In March 2021, Hanson joined the Labor Unity faction within the ALP, amid broader factional shifts including the defection of the Australian Manufacturing Workers Union to the Left. His alignment with Labor Unity was seen as a strategic measure to maintain the Labor Right faction's influence within state party politics. In May 2022, during the first sitting of the Malinauskas ministry, Hanson was nominated, along with several other Labor MLCs, for the position of President of the South Australian Legislative Council but declined, enabling Terry Stephens to be re-elected unopposed with the support of Labor and the Greens. Later that year, in October, Hanson publicly criticised The Advertiser over its front-page headline "The Rape Divide", describing it as inappropriate and indicative of broader societal misogyny, and called for greater accountability in media reporting of sexual violence. In November, Hanson restricted Independent Commissioner Against Corruption Ann Vanstone from commenting on her agency's investigation into former Renewal SA chief John Hanlon, limiting her evidence to matters within the committee’s terms of reference while indicating she could raise her concerns at a later date.
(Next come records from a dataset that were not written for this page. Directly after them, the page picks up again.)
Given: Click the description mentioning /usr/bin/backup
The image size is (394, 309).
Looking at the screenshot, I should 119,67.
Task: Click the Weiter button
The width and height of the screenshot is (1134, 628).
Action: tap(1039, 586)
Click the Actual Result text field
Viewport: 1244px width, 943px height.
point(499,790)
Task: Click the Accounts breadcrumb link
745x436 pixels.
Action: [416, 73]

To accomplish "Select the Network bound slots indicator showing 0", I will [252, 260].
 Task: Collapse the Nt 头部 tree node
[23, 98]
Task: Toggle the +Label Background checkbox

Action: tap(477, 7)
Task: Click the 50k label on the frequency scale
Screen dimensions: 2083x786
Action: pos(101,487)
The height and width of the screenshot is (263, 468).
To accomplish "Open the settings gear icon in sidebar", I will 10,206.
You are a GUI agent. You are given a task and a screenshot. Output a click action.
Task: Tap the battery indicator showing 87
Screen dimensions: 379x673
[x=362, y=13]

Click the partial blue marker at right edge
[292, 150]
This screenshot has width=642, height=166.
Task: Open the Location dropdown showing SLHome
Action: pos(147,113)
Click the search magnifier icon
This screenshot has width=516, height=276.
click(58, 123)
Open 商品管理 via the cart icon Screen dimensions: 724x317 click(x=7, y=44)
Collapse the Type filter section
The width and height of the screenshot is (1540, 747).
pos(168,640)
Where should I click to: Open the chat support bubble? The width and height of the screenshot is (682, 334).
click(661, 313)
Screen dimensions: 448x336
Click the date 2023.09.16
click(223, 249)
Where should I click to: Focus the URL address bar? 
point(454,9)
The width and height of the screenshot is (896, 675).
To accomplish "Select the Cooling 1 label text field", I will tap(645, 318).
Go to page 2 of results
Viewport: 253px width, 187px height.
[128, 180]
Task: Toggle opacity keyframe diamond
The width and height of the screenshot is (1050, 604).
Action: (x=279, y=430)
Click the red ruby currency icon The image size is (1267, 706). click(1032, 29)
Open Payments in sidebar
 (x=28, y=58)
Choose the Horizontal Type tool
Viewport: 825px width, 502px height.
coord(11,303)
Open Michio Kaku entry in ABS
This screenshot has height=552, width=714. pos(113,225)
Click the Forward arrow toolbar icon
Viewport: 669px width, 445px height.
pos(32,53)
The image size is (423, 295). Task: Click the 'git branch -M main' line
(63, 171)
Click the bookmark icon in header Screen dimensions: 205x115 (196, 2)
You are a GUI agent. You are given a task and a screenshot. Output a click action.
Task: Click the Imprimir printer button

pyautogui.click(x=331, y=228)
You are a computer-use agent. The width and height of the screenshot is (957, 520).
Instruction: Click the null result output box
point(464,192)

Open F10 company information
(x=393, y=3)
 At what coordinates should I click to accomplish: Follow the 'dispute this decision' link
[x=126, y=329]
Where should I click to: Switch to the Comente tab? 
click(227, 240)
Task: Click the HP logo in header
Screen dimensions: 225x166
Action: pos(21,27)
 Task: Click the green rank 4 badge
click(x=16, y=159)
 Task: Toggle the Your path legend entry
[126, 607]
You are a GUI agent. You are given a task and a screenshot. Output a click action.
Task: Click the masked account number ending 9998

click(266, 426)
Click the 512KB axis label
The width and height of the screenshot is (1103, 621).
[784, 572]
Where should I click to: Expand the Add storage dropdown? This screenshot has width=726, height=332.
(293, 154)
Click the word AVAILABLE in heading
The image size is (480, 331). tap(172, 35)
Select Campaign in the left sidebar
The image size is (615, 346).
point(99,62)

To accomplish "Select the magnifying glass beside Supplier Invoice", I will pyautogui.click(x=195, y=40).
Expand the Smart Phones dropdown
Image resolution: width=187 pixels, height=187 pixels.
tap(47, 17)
In March 2023, Hanson participated in a parliamentary roundtable with Nick Champion and union representatives to address South Australia's regional housing crisis, supporting the Office for Regional Housing's Key Worker Housing Scheme, a pilot program delivering homes across multiple regional areas with potential for expansion. During the October 2024 debate on a private members bill to amend South Australia's abortion laws, Hanson voted against the legislation introduced by Ben Hood, which sought to alter provisions on late-term terminations established in 2021. Hanson was among seven Labor members, together with Greens and SA Best MLCs, whose opposition contributed to the bill's defeat in the Upper House by a single vote.

== Personal life ==
Hanson lives in Modbury with his wife, Alex, and their son. He is a fan of the Adelaide Football Club.